> ТЕКСТ СТРАНИЦЫ:
===============

Цепкий, глинистый грунт с одной стороны, а отсутствие артилерии у неприятеля с другой, давали возможность не обшивать галерею досками. Небольшая овальная нора, с которой она началась, стала быстро подвигаться в глубь, и к вечеру уж загудел [318] вентиляционный рукав, втянутый в галерею. Вначале, пока воздух был свеж, работа в нем подвигалась быстро, как говорили, по четыре фута в час.

Погода, между тем, не унималась, ветер крепчал и приближался вечер, возобновляя в памяти и воображении всех не только недавние нападения текинцев, но и то, что они умеют, благодаря своей зоркости, отлично пользоваться темнотою ночи; в разговорах стало проскальзывать вероятие нового нападения. Когда же с закатом солнца рванула буря, и пыль, поднятая со дна траншей и с насыпи, закрутилась в вихре, то предположение о возможности неприятельской вылазки обратилось в поголовное убеждение, что текинцы не пропустят такого удобного случая, и опять все стало на чеку.

Среди глубокого мрака ночи, вдоль передовых траншей, как изгородь, едва виднелась линия наших войск, через которую поминутно проносились высокие столбы пыли и песку, занося глаза, забивая рот, нос и обращая человека в одноцветную пыльную фигуру. Опять наступила мертвая тишина, прерываемая только мортирною пальбою и сигналами нашего разъезда, заявлявшего о своих... «Смотреть, братцы, смотреть... хорошенько смотреть!» слышатся сдержанные, тихие голоса по всей линии, и, действительно, не смотря на боль воспаленных глаз, солдаты, быстро стирая с них пыль и слезы, боялись даже на одну секунду ослабить внимательный обзор впереди лежащей местности; усилия подметить подкрадывавшегося неприятеля были, можно сказать, выше сил человека, которые трудно вызвать при других обстоятельствах, а постоянно повторяемое «смотри, смотри хорошенько!» подбадривало бороться с утомлением; наконец смотреть стало легче: ветер начал ослабевать, и в то же время бледный свет, полукругом появившийся на востоке, как предвестник восхода луны и общего отдыха, раскрыв до двух сот шагов чистого поля, дозволил солдатам свободно вздохнуть, оставить только часовых, забраться под войлок и заснуть до первого призыва в ружье.

В траншеях производились все новые работы: правее Мортирной батареи № 5-го подымали насыпь для четырех медных орудий; на левом фланге у оконечности второй паралели строилась брешь-батарея, тоже на четыре орудия, а овраг впереди Охотничьей калы очищался и уширением дна приспособлялся для постановки двенадцати мортир, которые снимались с места прежнего расположения.

В числе пяти раненых в этот день был один офицер, [319] поручик Зродловский, убит был один нижний чин, а потеря убитыми и ранеными лошадьми приблизительно не превышала норму — семи.

7-го января снова за ночь простыл воздух и холодным утром начался следующий день.

Слух о близком дне штурма, как говорили, через три дня, получал все большую и большую достоверность, и многие занялись приведением своих частей в полную готовность.

===============

> ЗАДАНИЕ: Напишите продолжение приведённого выше текста о подготовке к штурму, начиная сразу после его последнего предложения.

===============

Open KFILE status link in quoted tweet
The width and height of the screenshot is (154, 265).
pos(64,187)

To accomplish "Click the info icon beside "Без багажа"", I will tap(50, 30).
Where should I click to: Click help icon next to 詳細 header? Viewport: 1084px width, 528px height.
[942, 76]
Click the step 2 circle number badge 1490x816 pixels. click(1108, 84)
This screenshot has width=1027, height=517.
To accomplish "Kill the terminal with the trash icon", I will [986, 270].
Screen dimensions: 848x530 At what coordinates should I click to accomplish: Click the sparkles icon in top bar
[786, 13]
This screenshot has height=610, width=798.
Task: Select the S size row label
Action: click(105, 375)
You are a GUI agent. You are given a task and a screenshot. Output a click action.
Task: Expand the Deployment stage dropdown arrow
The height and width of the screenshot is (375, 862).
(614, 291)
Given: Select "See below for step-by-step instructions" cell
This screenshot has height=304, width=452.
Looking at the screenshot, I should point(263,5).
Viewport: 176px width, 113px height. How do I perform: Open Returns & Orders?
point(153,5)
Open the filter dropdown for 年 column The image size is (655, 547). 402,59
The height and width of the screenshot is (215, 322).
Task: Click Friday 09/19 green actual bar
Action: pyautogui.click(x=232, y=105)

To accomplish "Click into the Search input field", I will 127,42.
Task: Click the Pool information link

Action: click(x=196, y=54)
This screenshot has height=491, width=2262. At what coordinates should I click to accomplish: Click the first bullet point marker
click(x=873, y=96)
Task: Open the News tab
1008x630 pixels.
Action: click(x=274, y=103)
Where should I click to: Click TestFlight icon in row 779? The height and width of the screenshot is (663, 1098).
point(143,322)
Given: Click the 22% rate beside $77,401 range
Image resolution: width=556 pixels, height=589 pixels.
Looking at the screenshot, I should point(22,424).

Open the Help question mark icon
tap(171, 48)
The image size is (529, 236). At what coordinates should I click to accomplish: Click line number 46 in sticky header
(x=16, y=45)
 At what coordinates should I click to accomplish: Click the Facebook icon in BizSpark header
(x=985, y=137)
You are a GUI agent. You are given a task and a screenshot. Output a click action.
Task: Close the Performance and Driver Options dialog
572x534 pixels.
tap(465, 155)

===============

> ОТВЕТ:
Утро и полдень прошли уже среди бесцветной обстановки; небольшая пальба не привлекала ничье внимание, и офицеры в ожидании ночной службы либо занимались донесением о выпущенных зарядах, либо, лежа на пыльных войлоках, мирно разговаривали между собою, как были встревожены общим своеобразным переполохом: солдаты повскакивали на гребень бруствера, гулом прошел общий громкий говор по траншеям, среди которого слышалось громче всего: «ваше благородие!... ваше высокоблагородие!...

Вон сколько вылезло текинцев!... Позвольте стрелять!... Эх, да как ловко»!...

- Не стрелять, не стрелять! послышались также везде ответные приказания офицеров. Если не стреляют впереди, значит нельзя.

Действительно, в это время весь верх крепостных стен покрылся текинцами, вооруженными пиками, ятаганами и изредка винтовками; вот эта-то сцена и заставила наших солдат прекратить и отдых, и занятия, влезть на насыпь и даже выйти за нее. С любопытством противники всматривались друг в друга, указывая по временам пальцами и пересмеиваясь... «Так вот вы какие!... так вот сколько вас!» слышались кругом замечания.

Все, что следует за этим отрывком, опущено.